Livingstone argumentierte dagegen, dass die privaten Unternehmen hauptsächlich daran interessiert seien, die in bester Lage befindlichen U-Bahn-Stationen in Einkaufszentren zu verwandeln, während für sie die Sicherheit der Fahrgäste zweitrangig sei.

Kurz vorm Beginn des Wahlkampfes hat Blair sich mit Livingstones Verkehrsbeauftragten Bob Kiley, einem erklärten Gegner der Teilprivatisierung, geeinigt.
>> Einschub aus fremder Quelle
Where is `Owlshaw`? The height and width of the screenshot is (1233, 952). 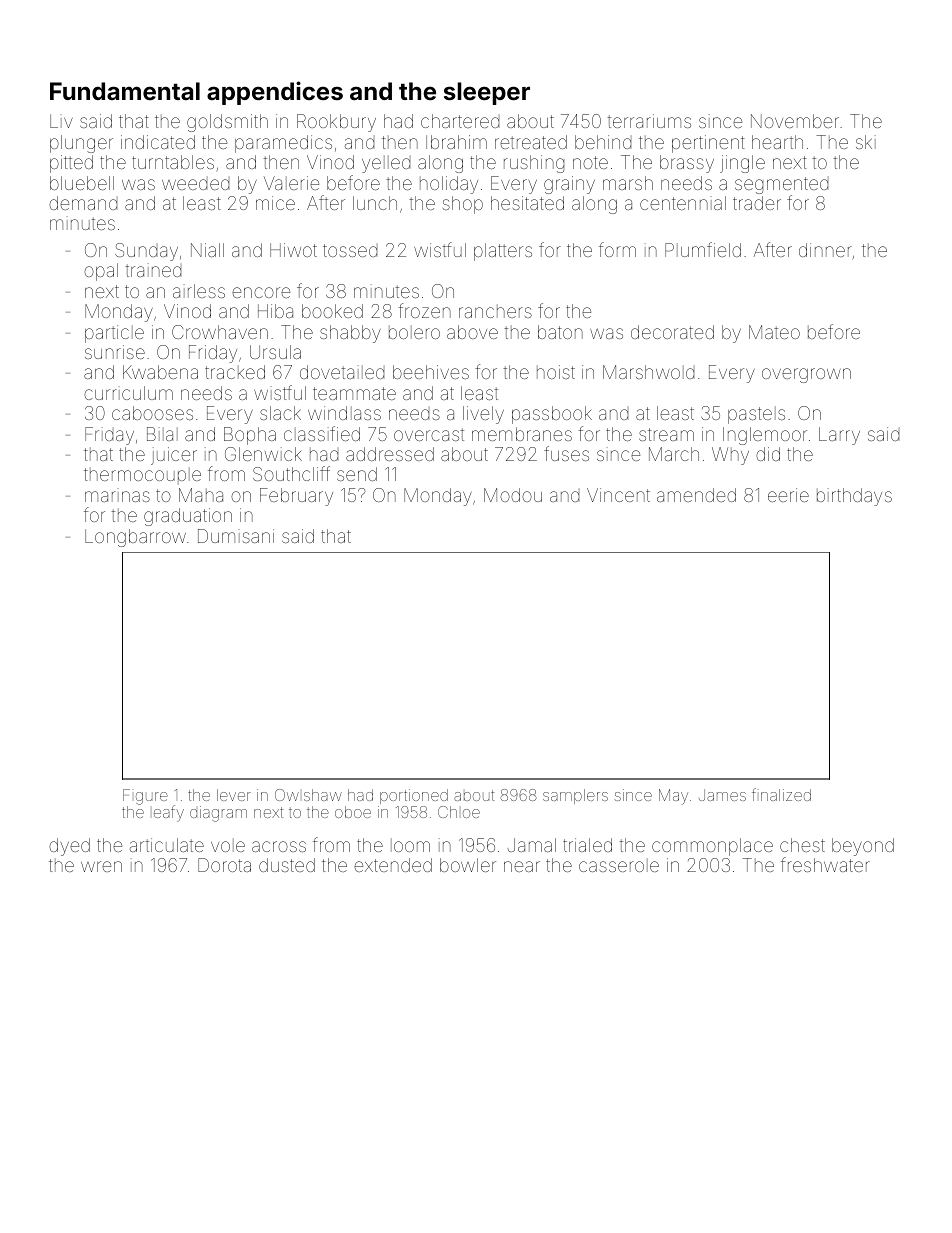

Kiley leitet nun die Verhandlungen mit den Bietern um die Pachtverträge und erhält die »volle Management-Kontrolle« über alle U-Bahn-Bereiche.

Damit hat Blair zwar das kontrovers diskutierte Thema, das sich zum Fiasko für Labour entwickelt hatte, aus den Schlagzeilen bekommen. Kiley könnte Blairs Befriedungsplan jedoch einfach platzen lassen: »Wir werden in wenigen Wochen wissen, ob wir einen Fortschritt gemacht haben.« Sollten die Verhandlungen nicht zu den gewünschten Ergebnissen führen, kündigte er gerichtliche Schritte gegen die Regierung an. Aber erst nach den Wahlen.